5. The method of claim 4, wherein prior to entering the cover art information of the target short video into the cover art model, the method further comprises:
acquiring an image identification dataset, sample cover picture information and a sample cover picture label vector;
and training an initial cover map model through the image recognition data set, the sample cover map information, the sample cover map label vector and a preset training algorithm to obtain a trained cover map model.
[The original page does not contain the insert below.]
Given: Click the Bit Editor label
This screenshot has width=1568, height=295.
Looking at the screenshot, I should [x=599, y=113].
6. A video determination apparatus, characterized in that the apparatus comprises:
the first acquisition module is used for acquiring target video information of a target short video;
the first determination module is used for determining candidate long videos related to the target short videos according to target video information of the target short videos;
the second acquisition module is used for acquiring a plurality of video frames of the target short video and determining a plurality of feature vectors corresponding to the plurality of video frames;
the second determining module is used for determining a target long video with a plurality of characteristic vectors corresponding to the target short video and the characteristic vectors meeting preset matching conditions from the candidate long video;
a third determining module, configured to determine, in the target long video, a target video frame whose feature vector matches a target feature vector of a preset frame of the target short video, and use a play time corresponding to the target video frame as an initial play time of the target long video;
and the playing module is used for playing the target long video from the initial playing time of the target long video when the playing triggering request of the target long video is obtained.
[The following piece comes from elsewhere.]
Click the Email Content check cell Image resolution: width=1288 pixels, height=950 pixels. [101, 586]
7. The apparatus of claim 6, wherein the second determining module is specifically configured to:
determining a plurality of target feature vectors of which a plurality of feature vectors corresponding to the target short video meet a preset matching relationship in the preset database;
determining candidate long videos corresponding to the target feature vectors according to the corresponding relation between preset feature vectors and the candidate long videos, wherein the preset database comprises a plurality of candidate long videos and the feature vectors of the candidate long videos;
and taking the candidate long video containing the largest number of target feature vectors as the target long video.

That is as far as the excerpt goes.